The clearest example is in agent/tool configs. The standard setup grants filesystem write access across the whole working directory plus shell execution, because that's what the scaffolding demos need. Scoping down to exactly what the agent needs requires thinking through the permission model before deployment, which most devs skip.

A model that can only read specific directories and write to a staging area can still do 90% of the useful work. Any injection that lands just doesn't reach anything sensitive.

▲ kstenerud 2 hours ago | parent [-]

I've gone a step further:

- yoloai new mybugfix . -a # start a new sandbox using a copy of CWD as its workdir

- # tell the agent to fix the broken thing

- yoloai diff mybugfix # See a unified diff of what it did with its copy of the workdir

- yoloai apply mybugfix # apply specific git commits it made to the real workdir, or the whole diff - your choice

- yoloai destroy mybugfix

The diff/apply makes sure that the agent has NO write access to ANYTHING sensitive, INCLUDING your workdir. You decide what gets applied AFTER you review what crazy shit it did in its sandbox copy of your workdir.

Blast radius = 0

▲ throwaway290 2 hours ago | parent [-]

But then you give the llm access to all internet and any other tokens it needs right?;)

▲ kstenerud 2 hours ago | parent [-]

You can configure a network allow-list (for anything beyond what it absolutely requires in order to function).

yoloAI is just leveraging the sandboxing functionality that Docker, Kata, firecracker etc already provides.

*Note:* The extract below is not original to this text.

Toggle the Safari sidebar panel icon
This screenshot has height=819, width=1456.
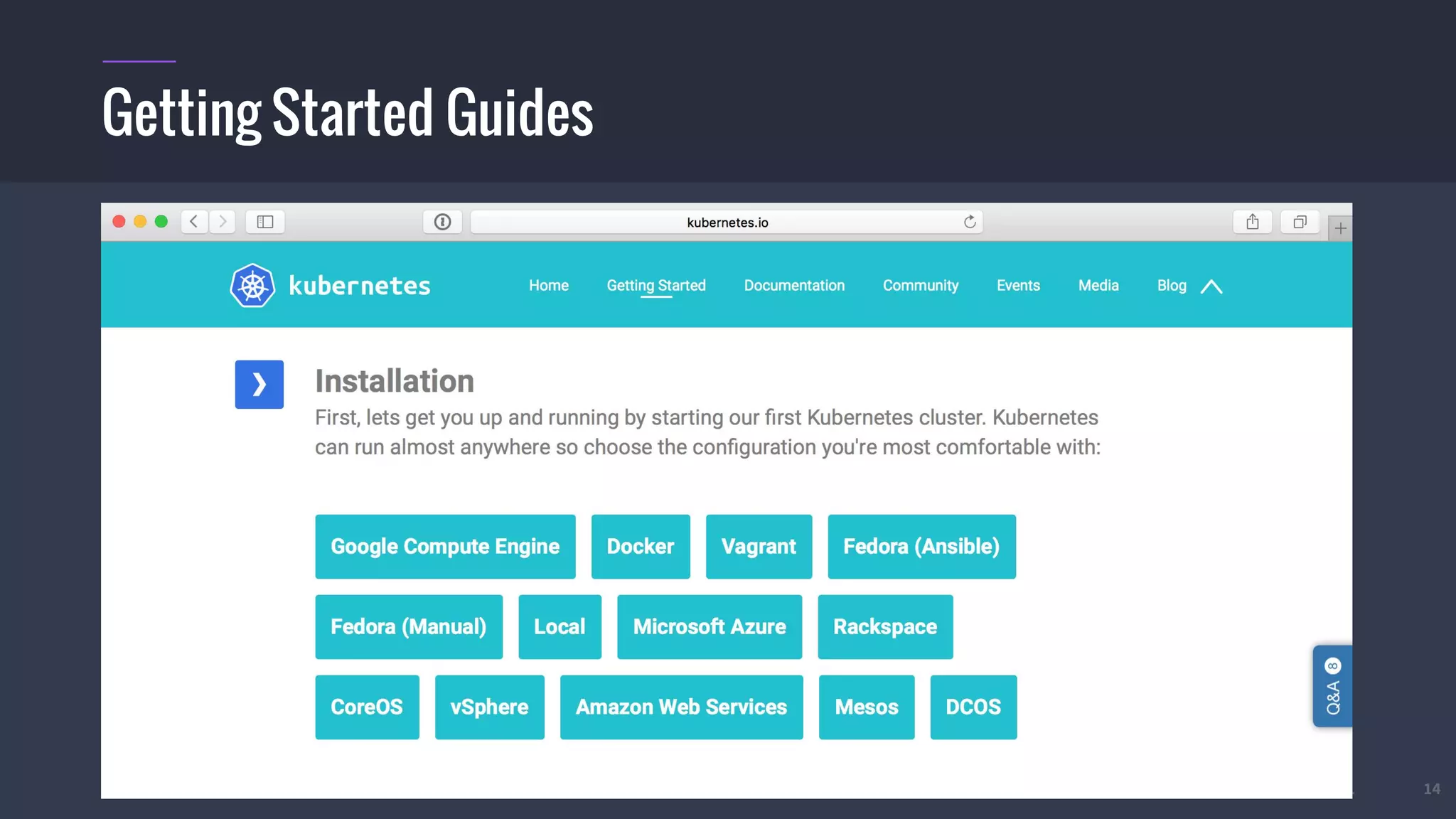tap(265, 222)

▲ throwaway290 an hour ago | parent [-]

sorry. At this point it's just a meme how people give llms open access to internet, literally all passwords and all tokens and then they are actually surprised when something bad happens "but I run it in docker"

even if docker sandbox escapes didn't exist it's just chef's kiss

	▲	kstenerud 31 minutes ago \| parent [-]
		Yup, very irresponsible. And then the horror stories. `yoloai new --network-isolated ...` ONLY agent API traffic allowed. Everything else gets blocked by iptables. `yoloai new --network-allow api.example.com --network-allow cdn.example.org ...` ONLY agent API traffic + api.example.com and cdn.example.org. Everything else blocked by iptables.